Créée en 1996 sous le nom d’Observatoire interministériel sur les sectes et devenue Miviludes en 2002, la mission a connu de nombreuses réussites, tout en faisant preuve de pédagogie à destination des fonctionnaires, des enseignants ou des professionnels de la santé. On lui doit, par exemple, le procès des faux souvenirs induits et celui des reclus de Montflanquin, en 2012, mais aussi la condamnation de l’Église de la Scientologie pour escroquerie en bande organisée, en octobre 2013. Plus près de nous, c’est elle qui, l’an dernier, a mis au jour l’existence d’une clinique sauvage à Poitiers, qui vendait des patchs, prétextant un essai clinique pour les malades de Parkinson ou d’Alzheimer.

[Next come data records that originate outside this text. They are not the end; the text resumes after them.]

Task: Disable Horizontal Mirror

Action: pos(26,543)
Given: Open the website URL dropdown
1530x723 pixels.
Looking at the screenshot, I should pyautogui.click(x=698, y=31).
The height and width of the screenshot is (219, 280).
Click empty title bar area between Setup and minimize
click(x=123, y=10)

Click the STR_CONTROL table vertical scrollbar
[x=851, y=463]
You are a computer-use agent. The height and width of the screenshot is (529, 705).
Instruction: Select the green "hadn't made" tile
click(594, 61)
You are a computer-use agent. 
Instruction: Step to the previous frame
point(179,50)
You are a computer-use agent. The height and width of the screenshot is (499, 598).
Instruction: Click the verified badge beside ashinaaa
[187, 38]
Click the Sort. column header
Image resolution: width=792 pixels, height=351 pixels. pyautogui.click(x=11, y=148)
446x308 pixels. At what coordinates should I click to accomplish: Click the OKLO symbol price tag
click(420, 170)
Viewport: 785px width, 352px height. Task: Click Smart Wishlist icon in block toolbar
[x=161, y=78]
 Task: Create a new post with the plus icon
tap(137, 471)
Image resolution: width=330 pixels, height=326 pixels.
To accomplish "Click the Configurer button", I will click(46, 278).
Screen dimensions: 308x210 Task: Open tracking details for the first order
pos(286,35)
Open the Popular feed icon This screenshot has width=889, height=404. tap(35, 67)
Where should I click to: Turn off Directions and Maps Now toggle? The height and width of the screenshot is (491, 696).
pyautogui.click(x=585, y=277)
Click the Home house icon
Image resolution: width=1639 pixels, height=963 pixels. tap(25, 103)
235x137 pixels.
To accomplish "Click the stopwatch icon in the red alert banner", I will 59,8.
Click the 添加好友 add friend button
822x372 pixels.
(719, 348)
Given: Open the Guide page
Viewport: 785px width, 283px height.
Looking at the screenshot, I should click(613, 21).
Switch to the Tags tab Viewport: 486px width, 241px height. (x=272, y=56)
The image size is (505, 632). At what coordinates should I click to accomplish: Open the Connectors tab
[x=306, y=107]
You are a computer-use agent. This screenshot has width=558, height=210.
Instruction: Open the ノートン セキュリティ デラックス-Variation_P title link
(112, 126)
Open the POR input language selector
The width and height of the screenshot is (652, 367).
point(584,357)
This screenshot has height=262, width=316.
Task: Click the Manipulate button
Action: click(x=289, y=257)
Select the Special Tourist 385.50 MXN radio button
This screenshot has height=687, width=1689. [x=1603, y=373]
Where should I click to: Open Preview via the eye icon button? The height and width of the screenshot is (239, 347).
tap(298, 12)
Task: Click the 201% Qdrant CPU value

Selon la Miviludes, c’est dans le domaine de la santé que la progression des signalements évolue le plus (jusqu’à 39 % dans le dernier rapport disponible sur le site de la Miviludes en 2015). Plus de 400 pratiques non conventionnelles à visée thérapeutique sont recensées, 1 800 structures d’enseignement ou de formation “à risques” dans le domaine de la santé dénombrées et 4 000 psychothérapeutes autoproclamés, n’ayant suivi aucune formation et n’étant inscrits sur aucun registre. Sans compter les quelque 200 biodécodeurs, 800 kinésiologues, voire les 3 000 médecins qui seraient en lien avec une mouvance sectaire. Toutefois, la Miviludes prévient : « Toute dérive thérapeutique n’est pas forcément sectaire. Un “professionnel” de la santé peut faire appel à une thérapeutique non éprouvée, complémentaire ou alternative, mais qui ne comporte pas de danger en soi. La dérive thérapeutique devient sectaire lorsqu’elle essaie de faire adhérer le patient à une croyance, à un nouveau mode de pensée. » C’est notamment le cas lorsque, prétextant l’inutilité des traitements conventionnels, le pseudo-praticien demande au patient d’avoir toute confiance en lui, car lui seul détient la méthode miracle seule apte à le guérir. Dès lors, il y a endoctrinement et sujétion psychologique, qui conduisent le patient à rompre avec la médecine conventionnelle, puis avec sa famille et son environnement. Le gourou thérapeutique propose non seulement de soigner, mais aussi de vivre autrement. Il se présente comme le détenteur d’une vérité. Tous ceux qui se mettent en travers de son chemin sont accusés soit de retarder la guérison, soit même d’être à l’origine du mal, d’où la rupture du malade avec ses proches et ses amis. C’est là tout le danger.